• Extracted entries
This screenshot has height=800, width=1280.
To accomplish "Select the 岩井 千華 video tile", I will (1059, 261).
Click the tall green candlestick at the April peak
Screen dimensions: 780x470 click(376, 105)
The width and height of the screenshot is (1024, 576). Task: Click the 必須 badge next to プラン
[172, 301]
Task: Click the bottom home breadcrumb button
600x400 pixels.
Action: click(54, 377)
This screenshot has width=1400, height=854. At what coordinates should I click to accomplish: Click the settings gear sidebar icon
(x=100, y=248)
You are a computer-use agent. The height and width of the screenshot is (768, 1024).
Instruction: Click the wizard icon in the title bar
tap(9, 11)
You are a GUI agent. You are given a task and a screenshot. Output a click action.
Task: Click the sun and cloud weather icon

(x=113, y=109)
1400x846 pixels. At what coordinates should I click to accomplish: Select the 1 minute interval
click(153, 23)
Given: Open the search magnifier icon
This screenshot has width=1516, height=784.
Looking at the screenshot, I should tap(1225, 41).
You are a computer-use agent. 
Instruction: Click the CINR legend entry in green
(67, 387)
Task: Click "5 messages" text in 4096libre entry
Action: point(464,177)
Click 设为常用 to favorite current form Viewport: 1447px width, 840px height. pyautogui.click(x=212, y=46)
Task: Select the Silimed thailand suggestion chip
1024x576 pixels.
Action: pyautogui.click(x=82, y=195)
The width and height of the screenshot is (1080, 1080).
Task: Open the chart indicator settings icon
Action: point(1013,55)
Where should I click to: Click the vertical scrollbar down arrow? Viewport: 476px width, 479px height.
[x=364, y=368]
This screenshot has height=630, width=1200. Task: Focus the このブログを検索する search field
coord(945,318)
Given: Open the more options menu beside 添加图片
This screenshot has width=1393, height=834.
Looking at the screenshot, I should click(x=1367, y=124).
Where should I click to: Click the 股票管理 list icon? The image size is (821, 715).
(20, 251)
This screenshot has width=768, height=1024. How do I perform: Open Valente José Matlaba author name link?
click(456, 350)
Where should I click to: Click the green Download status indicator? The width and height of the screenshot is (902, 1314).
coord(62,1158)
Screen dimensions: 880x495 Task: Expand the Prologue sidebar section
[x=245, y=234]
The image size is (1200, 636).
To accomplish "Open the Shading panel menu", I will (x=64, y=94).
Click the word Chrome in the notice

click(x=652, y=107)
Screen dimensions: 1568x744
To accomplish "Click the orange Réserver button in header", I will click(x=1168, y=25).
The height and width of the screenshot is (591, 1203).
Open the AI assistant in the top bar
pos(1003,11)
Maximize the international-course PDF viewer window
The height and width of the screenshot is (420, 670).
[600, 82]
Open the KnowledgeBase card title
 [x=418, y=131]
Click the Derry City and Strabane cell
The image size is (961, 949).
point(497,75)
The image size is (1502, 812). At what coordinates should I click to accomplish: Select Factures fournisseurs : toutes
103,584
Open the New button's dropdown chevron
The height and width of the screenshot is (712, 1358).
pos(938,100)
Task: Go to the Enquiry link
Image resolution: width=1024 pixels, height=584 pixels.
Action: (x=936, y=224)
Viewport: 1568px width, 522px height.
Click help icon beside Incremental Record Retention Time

• Aim of the exercise
Extract every line above exactly as it stands.

• Finished task
This screenshot has height=800, width=1280.
To accomplish "Select the 岩井 千華 video tile", I will (1059, 261).
Click the tall green candlestick at the April peak
Screen dimensions: 780x470 click(376, 105)
The width and height of the screenshot is (1024, 576). Task: Click the 必須 badge next to プラン
[172, 301]
Task: Click the bottom home breadcrumb button
600x400 pixels.
Action: click(54, 377)
This screenshot has width=1400, height=854. At what coordinates should I click to accomplish: Click the settings gear sidebar icon
(x=100, y=248)
You are a computer-use agent. The height and width of the screenshot is (768, 1024).
Instruction: Click the wizard icon in the title bar
tap(9, 11)
You are a GUI agent. You are given a task and a screenshot. Output a click action.
Task: Click the sun and cloud weather icon

(x=113, y=109)
1400x846 pixels. At what coordinates should I click to accomplish: Select the 1 minute interval
click(153, 23)
Given: Open the search magnifier icon
This screenshot has width=1516, height=784.
Looking at the screenshot, I should tap(1225, 41).
You are a computer-use agent. 
Instruction: Click the CINR legend entry in green
(67, 387)
Task: Click "5 messages" text in 4096libre entry
Action: point(464,177)
Click 设为常用 to favorite current form Viewport: 1447px width, 840px height. pyautogui.click(x=212, y=46)
Task: Select the Silimed thailand suggestion chip
1024x576 pixels.
Action: pyautogui.click(x=82, y=195)
The width and height of the screenshot is (1080, 1080).
Task: Open the chart indicator settings icon
Action: point(1013,55)
Where should I click to: Click the vertical scrollbar down arrow? Viewport: 476px width, 479px height.
[x=364, y=368]
This screenshot has height=630, width=1200. Task: Focus the このブログを検索する search field
coord(945,318)
Given: Open the more options menu beside 添加图片
This screenshot has width=1393, height=834.
Looking at the screenshot, I should click(x=1367, y=124).
Where should I click to: Click the 股票管理 list icon? The image size is (821, 715).
(20, 251)
This screenshot has width=768, height=1024. How do I perform: Open Valente José Matlaba author name link?
click(456, 350)
Where should I click to: Click the green Download status indicator? The width and height of the screenshot is (902, 1314).
coord(62,1158)
Screen dimensions: 880x495 Task: Expand the Prologue sidebar section
[x=245, y=234]
The image size is (1200, 636).
To accomplish "Open the Shading panel menu", I will (x=64, y=94).
Click the word Chrome in the notice

click(x=652, y=107)
Screen dimensions: 1568x744
To accomplish "Click the orange Réserver button in header", I will click(x=1168, y=25).
The height and width of the screenshot is (591, 1203).
Open the AI assistant in the top bar
pos(1003,11)
Maximize the international-course PDF viewer window
The height and width of the screenshot is (420, 670).
[600, 82]
Open the KnowledgeBase card title
 [x=418, y=131]
Click the Derry City and Strabane cell
The image size is (961, 949).
point(497,75)
The image size is (1502, 812). At what coordinates should I click to accomplish: Select Factures fournisseurs : toutes
103,584
Open the New button's dropdown chevron
The height and width of the screenshot is (712, 1358).
pos(938,100)
Task: Go to the Enquiry link
Image resolution: width=1024 pixels, height=584 pixels.
Action: (x=936, y=224)
Viewport: 1568px width, 522px height.
Click help icon beside Incremental Record Retention Time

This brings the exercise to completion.